Ominous economic data from the U.S. Friday caused investors fear over the long-term prospects of the economy, pressuring the country's large-cap bank stocks.
Now, the U.S. 3-month and 10-year yields have inverted, with the 10 year hitting 2.429% and the three month hitting 2.455%, as the S&P 500 and Dow Jones Industrial Average have both lost more than 1% Friday.
Banks, which derive much of their profit through their net interest margins, or the difference between their borrowing and lending rates, are seeing their stocks fall Friday, as the inverted yield curve makes lending less lucrative and less attractive.
Citigroup (C - Get Report) lost 4.58% to $60.98 a share Friday. It's still well off of its 52-week low of $48, which it hit on an ugly Christmas Eve 2018. It's still up 13% this year, but as the Federal Reserve has turned more dovish on rate hikes, bank stocks have trended down in the past 5 days, with Citigroup losing 6.5% in that span.
And with a potentially dim outlook for banks, bank stocks could remain depressed for the foreseeable future. While regulations may safeguard banks from another crisis in the event of a recession, the potential of a recession is keeping some wealth managers away from banks. "This type of risk does not offer the asymmetric return profile we look for in the equity market," Brian Herscovici, chief investment officer of USAA managed portfolios, said of bank stocks. "These risks are further inflated with the continuous data coming out on slowing growth, including todays PMI Manufacturing and Survey data."

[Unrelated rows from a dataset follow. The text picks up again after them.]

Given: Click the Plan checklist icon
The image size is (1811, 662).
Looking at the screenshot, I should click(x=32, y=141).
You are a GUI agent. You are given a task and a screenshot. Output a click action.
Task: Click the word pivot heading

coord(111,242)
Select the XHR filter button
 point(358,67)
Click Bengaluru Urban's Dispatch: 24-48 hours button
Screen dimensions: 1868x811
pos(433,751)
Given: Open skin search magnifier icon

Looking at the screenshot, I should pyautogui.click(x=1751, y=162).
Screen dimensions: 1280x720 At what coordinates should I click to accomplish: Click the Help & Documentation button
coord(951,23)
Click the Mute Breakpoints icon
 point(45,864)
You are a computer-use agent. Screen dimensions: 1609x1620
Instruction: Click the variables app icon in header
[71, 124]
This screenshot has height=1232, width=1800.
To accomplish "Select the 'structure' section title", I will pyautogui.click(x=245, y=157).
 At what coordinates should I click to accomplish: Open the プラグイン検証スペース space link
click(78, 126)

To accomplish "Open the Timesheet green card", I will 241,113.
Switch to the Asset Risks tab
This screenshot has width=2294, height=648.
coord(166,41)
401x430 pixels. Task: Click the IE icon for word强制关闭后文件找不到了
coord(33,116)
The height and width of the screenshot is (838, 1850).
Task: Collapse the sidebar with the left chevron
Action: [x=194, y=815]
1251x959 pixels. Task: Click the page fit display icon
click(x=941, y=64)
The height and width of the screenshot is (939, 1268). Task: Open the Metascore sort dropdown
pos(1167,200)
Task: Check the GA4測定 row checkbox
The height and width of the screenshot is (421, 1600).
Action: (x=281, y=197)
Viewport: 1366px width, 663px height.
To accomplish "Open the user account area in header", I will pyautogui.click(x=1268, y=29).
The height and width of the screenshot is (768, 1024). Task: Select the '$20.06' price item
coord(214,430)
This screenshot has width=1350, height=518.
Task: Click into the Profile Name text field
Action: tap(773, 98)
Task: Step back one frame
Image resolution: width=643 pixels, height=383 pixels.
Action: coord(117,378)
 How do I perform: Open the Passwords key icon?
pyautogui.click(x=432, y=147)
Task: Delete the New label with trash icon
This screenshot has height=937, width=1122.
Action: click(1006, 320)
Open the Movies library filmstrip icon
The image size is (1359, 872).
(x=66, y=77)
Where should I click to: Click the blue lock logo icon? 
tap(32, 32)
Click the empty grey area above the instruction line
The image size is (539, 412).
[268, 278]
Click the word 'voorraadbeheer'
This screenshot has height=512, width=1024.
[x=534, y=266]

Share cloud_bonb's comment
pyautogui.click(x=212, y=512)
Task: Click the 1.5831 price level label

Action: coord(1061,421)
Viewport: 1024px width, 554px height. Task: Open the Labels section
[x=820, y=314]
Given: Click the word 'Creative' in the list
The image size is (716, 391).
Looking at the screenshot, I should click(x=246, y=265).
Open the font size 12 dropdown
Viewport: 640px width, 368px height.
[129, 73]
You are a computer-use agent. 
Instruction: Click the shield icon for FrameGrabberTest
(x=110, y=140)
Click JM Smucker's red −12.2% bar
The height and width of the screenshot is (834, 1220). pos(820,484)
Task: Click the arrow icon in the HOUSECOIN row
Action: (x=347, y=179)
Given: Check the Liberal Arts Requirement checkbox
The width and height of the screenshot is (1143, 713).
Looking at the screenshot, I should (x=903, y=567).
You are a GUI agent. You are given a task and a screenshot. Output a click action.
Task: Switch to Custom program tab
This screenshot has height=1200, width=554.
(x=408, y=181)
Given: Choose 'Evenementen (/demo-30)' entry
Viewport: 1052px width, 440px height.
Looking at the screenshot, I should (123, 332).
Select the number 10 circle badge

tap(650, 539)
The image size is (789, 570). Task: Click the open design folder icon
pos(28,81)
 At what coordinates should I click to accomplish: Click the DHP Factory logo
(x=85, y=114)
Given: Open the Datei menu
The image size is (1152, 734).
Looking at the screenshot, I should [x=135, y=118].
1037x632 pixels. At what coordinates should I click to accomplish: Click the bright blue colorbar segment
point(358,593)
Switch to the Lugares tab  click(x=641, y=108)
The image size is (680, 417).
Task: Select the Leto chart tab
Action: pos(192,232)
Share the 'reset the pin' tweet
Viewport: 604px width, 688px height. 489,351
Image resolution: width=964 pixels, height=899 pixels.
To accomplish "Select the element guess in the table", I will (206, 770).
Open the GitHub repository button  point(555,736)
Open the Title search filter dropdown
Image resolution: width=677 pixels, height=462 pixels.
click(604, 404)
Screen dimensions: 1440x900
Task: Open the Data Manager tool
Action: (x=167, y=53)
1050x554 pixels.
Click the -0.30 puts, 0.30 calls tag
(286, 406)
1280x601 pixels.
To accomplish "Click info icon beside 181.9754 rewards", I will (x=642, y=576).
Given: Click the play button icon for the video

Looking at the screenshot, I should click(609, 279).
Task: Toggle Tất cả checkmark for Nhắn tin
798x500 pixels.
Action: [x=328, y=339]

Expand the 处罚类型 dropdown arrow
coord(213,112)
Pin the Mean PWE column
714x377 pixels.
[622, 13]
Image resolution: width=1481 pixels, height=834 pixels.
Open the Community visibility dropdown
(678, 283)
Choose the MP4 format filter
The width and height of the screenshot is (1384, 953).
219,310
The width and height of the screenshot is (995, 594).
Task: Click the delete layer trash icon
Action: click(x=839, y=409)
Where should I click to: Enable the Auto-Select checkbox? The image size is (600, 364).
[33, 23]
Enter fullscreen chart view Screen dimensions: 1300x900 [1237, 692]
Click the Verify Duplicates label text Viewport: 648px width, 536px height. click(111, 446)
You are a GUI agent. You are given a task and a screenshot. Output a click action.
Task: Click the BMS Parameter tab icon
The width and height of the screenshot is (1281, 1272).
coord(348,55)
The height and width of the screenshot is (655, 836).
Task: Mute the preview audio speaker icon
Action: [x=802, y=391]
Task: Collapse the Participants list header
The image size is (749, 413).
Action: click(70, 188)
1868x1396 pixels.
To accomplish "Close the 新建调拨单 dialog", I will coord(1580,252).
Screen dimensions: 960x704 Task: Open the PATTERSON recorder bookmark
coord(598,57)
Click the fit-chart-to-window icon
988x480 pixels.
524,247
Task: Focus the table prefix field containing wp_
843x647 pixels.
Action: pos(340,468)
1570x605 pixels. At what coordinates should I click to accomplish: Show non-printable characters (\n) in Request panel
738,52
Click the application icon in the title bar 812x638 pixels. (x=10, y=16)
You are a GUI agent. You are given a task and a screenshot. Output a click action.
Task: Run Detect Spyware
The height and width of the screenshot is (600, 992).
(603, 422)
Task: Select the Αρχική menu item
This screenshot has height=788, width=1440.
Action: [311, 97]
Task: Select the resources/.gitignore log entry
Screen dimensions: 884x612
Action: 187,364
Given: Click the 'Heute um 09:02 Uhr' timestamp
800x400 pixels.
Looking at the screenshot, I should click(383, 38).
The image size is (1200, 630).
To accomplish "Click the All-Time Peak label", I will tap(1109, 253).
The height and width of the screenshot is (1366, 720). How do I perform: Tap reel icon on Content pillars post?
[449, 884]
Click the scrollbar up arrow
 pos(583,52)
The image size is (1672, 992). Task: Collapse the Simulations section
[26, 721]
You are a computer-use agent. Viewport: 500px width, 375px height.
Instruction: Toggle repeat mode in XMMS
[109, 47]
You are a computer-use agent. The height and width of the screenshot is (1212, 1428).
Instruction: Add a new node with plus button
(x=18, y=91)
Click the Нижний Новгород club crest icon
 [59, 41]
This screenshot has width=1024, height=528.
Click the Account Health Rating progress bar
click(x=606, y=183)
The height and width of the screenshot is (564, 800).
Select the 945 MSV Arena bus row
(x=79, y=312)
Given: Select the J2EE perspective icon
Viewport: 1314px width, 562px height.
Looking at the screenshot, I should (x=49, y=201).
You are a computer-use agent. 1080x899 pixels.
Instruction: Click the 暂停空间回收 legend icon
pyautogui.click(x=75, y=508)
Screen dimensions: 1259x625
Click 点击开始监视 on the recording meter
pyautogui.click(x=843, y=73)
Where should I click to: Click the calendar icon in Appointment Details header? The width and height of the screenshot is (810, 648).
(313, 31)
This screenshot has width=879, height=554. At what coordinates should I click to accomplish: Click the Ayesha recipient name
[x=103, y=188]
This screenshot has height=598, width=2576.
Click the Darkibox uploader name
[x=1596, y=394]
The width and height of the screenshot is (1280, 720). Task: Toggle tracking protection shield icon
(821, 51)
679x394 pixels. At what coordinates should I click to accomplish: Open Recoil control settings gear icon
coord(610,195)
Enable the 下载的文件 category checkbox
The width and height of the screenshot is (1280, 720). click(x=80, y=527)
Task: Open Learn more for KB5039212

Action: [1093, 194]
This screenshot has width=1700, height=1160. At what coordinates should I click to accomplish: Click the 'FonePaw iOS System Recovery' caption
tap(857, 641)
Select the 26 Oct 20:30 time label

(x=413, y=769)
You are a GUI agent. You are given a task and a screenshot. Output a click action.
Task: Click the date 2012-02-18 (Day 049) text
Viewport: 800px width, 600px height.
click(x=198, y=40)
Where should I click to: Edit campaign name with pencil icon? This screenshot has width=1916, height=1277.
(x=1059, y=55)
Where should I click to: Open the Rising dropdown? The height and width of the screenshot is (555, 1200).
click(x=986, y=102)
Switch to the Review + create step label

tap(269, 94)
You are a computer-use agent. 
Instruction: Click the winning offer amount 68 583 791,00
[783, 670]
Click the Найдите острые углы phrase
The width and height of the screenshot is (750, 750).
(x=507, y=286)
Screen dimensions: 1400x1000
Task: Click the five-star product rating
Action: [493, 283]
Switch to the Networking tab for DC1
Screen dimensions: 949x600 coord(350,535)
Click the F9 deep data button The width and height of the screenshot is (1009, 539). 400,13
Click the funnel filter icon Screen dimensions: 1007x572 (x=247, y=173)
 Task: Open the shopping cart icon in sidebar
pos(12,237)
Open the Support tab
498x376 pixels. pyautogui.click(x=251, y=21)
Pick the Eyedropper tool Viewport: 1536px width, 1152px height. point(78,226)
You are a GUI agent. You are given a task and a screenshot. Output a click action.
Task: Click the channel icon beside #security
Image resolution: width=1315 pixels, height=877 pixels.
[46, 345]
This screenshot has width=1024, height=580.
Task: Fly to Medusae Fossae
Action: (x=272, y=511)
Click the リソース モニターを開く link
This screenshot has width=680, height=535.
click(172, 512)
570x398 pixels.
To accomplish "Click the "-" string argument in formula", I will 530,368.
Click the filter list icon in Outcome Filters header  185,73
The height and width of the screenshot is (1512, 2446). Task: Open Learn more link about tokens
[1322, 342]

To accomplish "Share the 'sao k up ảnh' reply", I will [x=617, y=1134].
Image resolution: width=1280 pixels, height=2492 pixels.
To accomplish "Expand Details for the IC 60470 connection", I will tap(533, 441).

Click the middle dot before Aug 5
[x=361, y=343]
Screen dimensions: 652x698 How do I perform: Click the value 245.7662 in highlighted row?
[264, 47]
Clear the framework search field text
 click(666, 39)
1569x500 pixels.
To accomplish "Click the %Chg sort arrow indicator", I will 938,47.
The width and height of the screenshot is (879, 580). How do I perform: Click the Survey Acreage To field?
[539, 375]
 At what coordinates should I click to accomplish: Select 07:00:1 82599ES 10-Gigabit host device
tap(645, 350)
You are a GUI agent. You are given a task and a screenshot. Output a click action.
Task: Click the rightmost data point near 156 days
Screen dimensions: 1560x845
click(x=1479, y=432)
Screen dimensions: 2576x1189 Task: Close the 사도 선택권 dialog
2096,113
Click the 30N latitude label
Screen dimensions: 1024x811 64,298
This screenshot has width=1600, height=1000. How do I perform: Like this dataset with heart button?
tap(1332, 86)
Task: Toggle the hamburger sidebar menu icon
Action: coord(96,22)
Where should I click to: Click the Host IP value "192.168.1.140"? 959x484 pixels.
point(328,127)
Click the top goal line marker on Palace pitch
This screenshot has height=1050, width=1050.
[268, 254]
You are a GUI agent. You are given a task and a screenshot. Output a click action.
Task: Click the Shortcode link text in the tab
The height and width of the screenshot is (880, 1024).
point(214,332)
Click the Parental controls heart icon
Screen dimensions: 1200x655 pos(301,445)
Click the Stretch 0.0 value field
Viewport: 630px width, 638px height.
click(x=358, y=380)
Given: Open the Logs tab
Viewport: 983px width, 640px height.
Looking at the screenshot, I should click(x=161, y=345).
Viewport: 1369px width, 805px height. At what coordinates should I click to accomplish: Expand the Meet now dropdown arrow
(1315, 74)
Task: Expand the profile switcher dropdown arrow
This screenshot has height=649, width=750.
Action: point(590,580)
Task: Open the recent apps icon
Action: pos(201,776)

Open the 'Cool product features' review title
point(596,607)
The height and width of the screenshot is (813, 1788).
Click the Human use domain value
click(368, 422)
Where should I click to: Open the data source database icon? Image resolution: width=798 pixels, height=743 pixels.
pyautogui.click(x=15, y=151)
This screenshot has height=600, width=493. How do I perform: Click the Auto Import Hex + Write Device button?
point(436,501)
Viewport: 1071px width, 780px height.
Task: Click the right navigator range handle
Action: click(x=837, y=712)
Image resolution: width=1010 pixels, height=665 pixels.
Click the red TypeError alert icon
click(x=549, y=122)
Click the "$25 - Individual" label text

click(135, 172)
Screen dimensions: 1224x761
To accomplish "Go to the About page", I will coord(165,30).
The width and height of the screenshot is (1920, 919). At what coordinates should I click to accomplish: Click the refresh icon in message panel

Still, banks can pull many levers in order to remain growing, should the economy soon hit a recession. Not only are banks "de-risking their mortgage businesses" by lending less to home buyers, which Jon Curran, global corporate bond fund manager at Aberdeen Standard Investments told TheStreet, but they can turn to other sources of revenue to replace that. Curran said banks may soon raise fees on customer deposits in order to compensate for lower lending revenues, as the big banks have the ability to "toggle," in Curran's words, between different sources of revenue.
The U.S. large cap bank index fell 3.88% Friday.